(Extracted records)
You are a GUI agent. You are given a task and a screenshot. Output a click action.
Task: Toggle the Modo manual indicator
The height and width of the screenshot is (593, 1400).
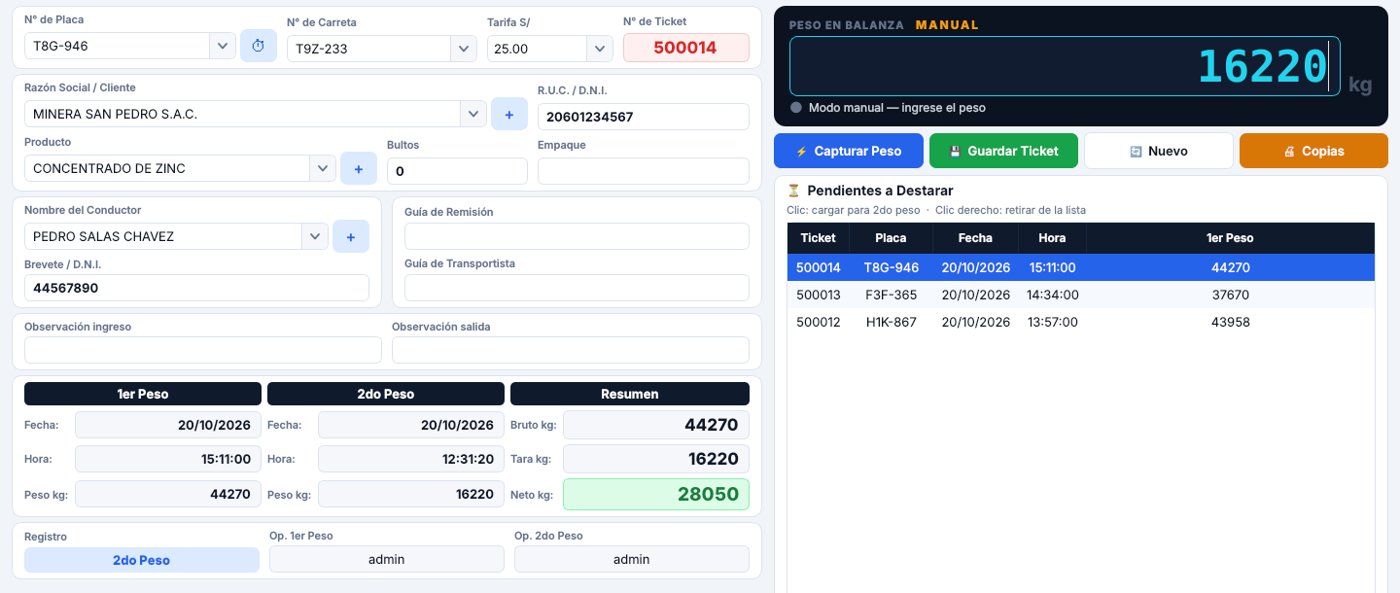(x=796, y=107)
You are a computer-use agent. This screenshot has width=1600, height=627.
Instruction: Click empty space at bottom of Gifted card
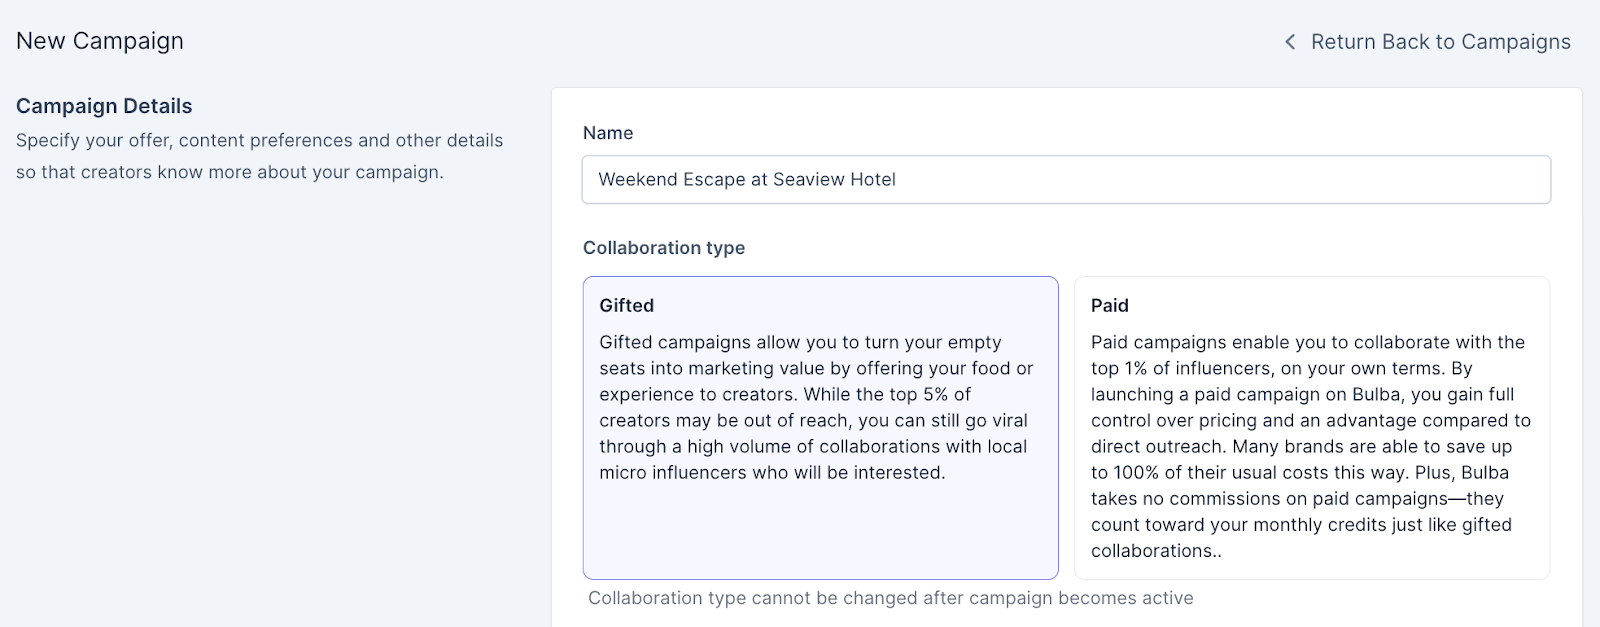pos(820,535)
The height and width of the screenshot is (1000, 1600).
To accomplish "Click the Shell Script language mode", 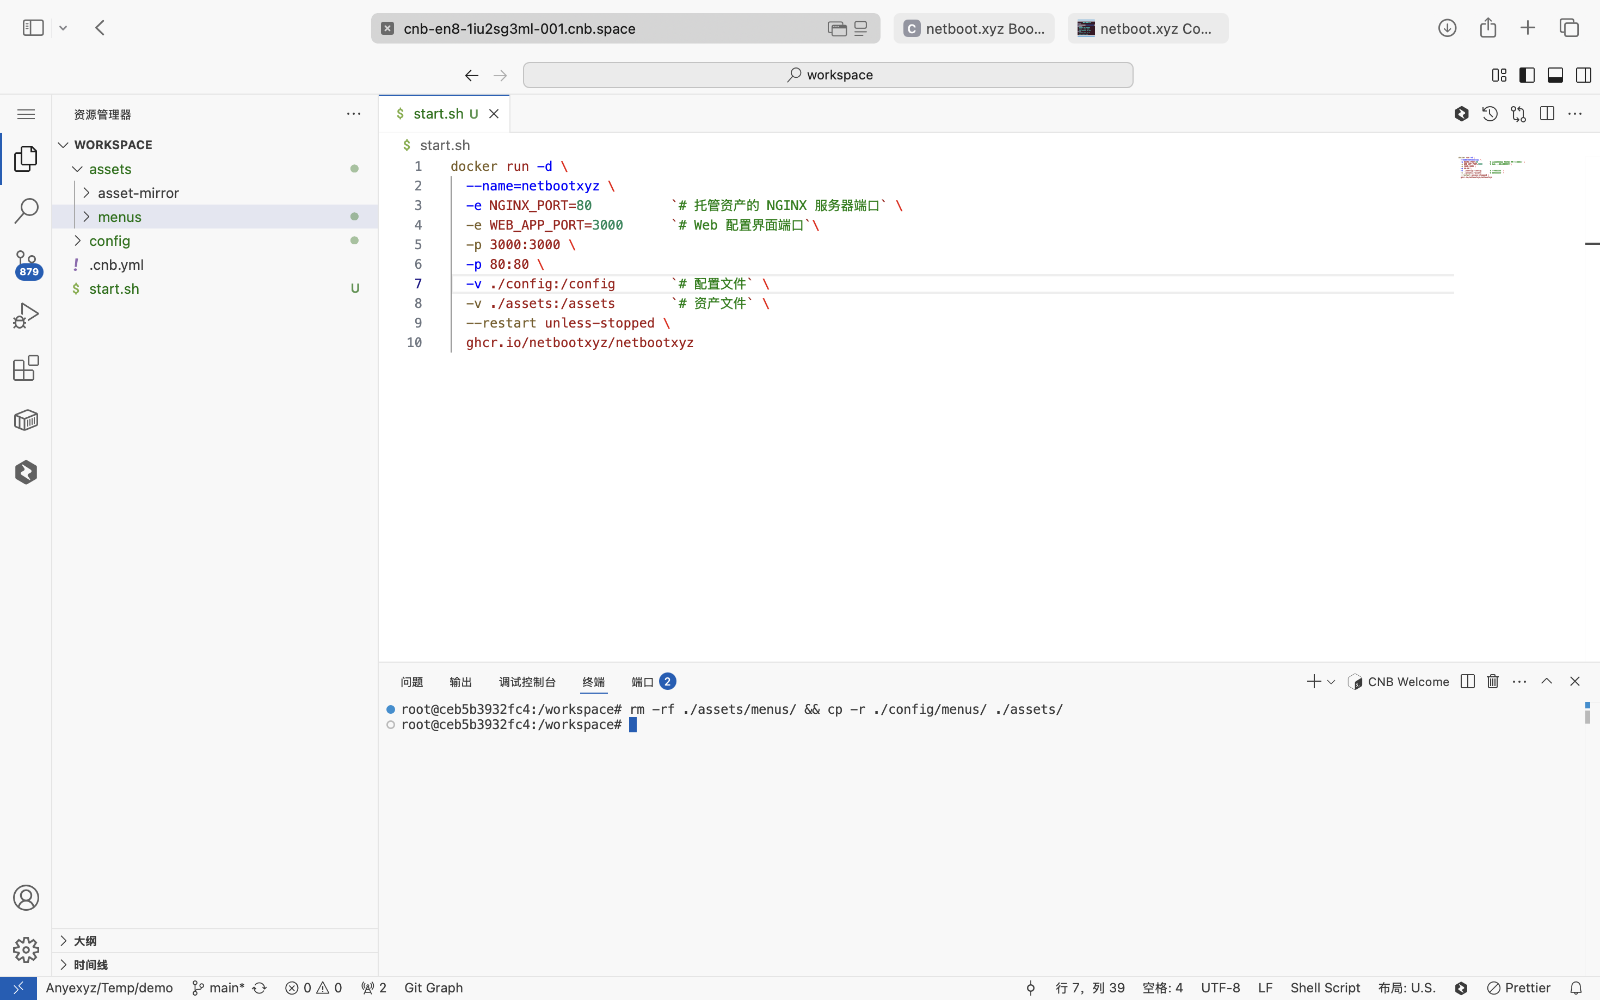I will click(1325, 988).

### WHAT THE TASK ASKS
The answer must consist of every line above that holds the string "agent", copied exactly.

### ANSWER AREA
You are a GUI agent. You are given a task and a screenshot. Output a click action.
You are a computer-use agent. This screenshot has width=1600, height=627.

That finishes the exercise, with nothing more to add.